I librettisti (superiori)
Nel Settecento si assiste allo sviluppo e alla diffusione di due generi letterari strettamente collegati con la musica: la canzonetta, cioè un breve componimento cantabile adatto a essere musicato, e il melodramma. Quest'ultimo, a opera di autori come Apostolo Zeno e Pietro Metastasio, si libera dagli orpelli tipici del Barocco e viene ridotto a una «schematicità razionale». I libretti scritti dagli autori di quest'epoca si caratterizzano per un'autonomia di valori e un'impronta di eroicità che puntano a elevare il melodramma al rango di tragedia musicale, in grado di trasporre gli ideali e i valori del teatro francese dell'epoca di Luigi XIV.[1] I particolare, nella produzione di libretti e canzonette dell'Arcadia «si espressero meglio certi atteggiamenti propri della società aristocratica del tempo e di quella borghese che le faceva da corona».[1]
La fortuna del melodramma fece sì che la lingua e la letteratura italiana fossero presenti in tutti i teatri d'Europa. Lo stesso genere del libretto si rivelò un modello tra i più resistenti nella storia della letteratura, tale da rimanere in auge fino all'Ottocento. I testi, riprendendo temi e narrazioni preesistenti e attingendo alla tradizione letteraria, dovevano adattarsi agli espedienti tecnici e teatrali dell'epoca, oltre a possedere caratteristiche ritmiche e foniche tali da rendere possibile la sovrapposizione di musica e canto. Anche il lessico, d'altronde, doveva essere facilmente comprensibile dal pubblico.[2]
Per quanto riguarda il metro, la struttura del libretto è suddivisa tra recitativi e arie: i primi sono composti in endecasillabi e settenari con rima libera o senza rima, e corrispondono alle parti di dialogo; le arie sono invece dedicate a situazioni liriche, e si compongono di strofe brevi e variamente rimate. La bravura e l'impegno di musicisti e cantanti era dedicata in particolare a queste ultime.[2]
Tra i principali autori di libretti si ricordano, oltre ai già citati Zeno e Metastasio: Lorenzo Da Ponte, autore di importanti libretti musicati da Mozart; Paolo Rolli; Ranieri de' Calzabigi, autore di libretti per Gluck; Giambattista Casti. Sempre nel Settecento si sviluppa il sottogenere dell'opera buffa che, giocosa sia nella musica sia nel testo, avrà grande fortuna nell'Ottocento (si pensi al Barbiere di Siviglia di Rossini).
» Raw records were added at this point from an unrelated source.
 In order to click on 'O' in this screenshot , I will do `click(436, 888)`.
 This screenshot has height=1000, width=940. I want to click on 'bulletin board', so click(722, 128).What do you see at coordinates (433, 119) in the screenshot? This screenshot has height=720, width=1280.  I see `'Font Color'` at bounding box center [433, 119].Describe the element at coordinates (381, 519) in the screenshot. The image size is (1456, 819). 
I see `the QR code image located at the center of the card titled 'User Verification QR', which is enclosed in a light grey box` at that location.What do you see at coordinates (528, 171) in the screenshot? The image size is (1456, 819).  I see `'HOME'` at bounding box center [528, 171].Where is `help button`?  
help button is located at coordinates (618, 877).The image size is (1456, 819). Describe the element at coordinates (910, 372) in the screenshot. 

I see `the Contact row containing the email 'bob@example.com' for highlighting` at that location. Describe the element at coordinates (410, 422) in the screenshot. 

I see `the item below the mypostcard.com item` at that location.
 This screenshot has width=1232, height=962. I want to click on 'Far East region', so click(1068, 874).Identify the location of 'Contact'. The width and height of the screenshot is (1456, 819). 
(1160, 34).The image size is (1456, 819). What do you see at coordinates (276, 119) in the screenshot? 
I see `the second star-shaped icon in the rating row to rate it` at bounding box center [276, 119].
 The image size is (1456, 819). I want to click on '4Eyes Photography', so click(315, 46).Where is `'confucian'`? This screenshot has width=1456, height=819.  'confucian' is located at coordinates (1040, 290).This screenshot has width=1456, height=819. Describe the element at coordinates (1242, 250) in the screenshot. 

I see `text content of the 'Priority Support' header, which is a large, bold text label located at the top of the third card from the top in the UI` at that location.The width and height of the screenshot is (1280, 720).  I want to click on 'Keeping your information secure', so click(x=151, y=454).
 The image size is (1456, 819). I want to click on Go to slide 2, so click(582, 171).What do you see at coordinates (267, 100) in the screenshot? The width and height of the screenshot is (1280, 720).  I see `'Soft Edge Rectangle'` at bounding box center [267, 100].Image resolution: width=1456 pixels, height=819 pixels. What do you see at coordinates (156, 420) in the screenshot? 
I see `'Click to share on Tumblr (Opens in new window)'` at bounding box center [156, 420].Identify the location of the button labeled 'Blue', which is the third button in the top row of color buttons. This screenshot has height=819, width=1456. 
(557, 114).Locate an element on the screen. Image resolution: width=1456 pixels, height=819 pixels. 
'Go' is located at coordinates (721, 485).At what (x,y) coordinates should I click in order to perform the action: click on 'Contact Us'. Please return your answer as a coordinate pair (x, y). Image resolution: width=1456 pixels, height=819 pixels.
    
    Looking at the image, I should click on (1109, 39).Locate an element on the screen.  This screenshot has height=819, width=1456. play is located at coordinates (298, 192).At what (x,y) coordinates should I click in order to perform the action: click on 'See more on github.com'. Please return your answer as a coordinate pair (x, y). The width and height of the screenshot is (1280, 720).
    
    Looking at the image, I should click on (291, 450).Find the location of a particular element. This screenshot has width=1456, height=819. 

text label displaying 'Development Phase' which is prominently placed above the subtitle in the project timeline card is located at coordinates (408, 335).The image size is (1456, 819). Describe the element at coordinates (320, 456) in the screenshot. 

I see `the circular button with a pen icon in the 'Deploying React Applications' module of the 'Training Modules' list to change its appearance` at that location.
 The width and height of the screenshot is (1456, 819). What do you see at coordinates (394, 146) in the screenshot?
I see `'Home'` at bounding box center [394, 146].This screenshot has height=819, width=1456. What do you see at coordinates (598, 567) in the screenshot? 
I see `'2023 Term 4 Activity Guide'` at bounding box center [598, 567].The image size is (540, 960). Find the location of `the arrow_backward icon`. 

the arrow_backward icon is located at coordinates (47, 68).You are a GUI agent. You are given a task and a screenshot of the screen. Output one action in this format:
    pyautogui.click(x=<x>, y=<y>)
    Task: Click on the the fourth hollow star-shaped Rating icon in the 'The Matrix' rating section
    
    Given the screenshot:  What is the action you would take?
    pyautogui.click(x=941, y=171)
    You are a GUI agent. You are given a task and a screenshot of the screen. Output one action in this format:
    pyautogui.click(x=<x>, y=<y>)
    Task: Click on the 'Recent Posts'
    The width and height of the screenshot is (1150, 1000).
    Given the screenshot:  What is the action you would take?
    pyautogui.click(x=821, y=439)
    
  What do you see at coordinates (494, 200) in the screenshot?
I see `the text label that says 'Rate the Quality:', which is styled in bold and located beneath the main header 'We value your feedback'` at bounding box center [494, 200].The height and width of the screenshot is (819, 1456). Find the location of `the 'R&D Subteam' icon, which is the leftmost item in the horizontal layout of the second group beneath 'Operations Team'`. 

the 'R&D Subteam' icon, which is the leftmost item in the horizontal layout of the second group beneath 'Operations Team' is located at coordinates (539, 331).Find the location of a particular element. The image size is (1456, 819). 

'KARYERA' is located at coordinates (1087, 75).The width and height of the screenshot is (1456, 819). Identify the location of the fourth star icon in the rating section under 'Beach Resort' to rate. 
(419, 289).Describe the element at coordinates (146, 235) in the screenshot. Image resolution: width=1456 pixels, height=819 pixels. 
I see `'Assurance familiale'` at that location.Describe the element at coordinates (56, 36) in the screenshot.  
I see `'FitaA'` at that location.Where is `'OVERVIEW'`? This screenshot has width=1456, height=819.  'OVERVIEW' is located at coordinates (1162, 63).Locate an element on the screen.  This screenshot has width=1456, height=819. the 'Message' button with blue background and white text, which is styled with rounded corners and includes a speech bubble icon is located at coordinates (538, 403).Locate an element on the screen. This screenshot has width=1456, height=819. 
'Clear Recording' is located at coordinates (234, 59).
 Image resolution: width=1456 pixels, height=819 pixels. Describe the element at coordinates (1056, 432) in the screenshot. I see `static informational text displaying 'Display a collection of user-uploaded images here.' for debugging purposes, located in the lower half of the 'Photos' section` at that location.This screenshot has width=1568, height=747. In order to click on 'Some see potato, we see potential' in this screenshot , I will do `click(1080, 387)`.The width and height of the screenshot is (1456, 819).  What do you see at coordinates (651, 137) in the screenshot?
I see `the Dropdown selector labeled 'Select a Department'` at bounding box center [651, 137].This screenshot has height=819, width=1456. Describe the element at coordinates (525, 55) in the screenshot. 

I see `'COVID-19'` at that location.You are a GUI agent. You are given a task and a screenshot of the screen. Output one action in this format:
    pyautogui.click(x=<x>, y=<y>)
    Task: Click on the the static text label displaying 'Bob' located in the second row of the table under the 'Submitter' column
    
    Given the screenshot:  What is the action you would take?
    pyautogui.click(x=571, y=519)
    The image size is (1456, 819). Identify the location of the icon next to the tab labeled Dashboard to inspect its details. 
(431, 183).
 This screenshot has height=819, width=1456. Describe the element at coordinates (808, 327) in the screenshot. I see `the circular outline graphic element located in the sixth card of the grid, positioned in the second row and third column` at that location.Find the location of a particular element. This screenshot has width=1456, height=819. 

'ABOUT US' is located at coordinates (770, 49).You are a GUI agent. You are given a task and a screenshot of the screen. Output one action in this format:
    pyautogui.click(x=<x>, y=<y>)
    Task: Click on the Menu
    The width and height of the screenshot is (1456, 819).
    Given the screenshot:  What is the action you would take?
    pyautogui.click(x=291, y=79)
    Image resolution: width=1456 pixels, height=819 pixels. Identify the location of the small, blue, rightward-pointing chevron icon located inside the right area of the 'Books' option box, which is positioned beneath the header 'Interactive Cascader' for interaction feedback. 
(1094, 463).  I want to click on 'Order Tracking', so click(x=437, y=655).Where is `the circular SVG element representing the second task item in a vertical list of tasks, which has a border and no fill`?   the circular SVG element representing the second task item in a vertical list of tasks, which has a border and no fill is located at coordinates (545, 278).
Il più importante autore di opere buffe fu Giovanni Battista Lorenzi (1719-1807), che scrisse Il Socrate immaginario.[3] Nel secolo successivo ebbero grande fama Eugène Scribe, che collaborò con Meyerbeer, Auber, Bellini, Donizetti, Rossini e Verdi. I francesi Henri Meilhac e Ludovic Halévy scrissero vari libretti per opera e operetta apprezzati da Offenbach, Massenet e Bizet. Arrigo Boito scrisse libretti per Giuseppe Verdi e Amilcare Ponchielli, e compose anche due opere per proprio conto. A cavallo tra Ottocento e Novecento è da ricordare la coppia composta da Luigi Illica e Giuseppe Giacosa, che fornì a Giacomo Puccini i libretti di alcune tra le sue opere più famose.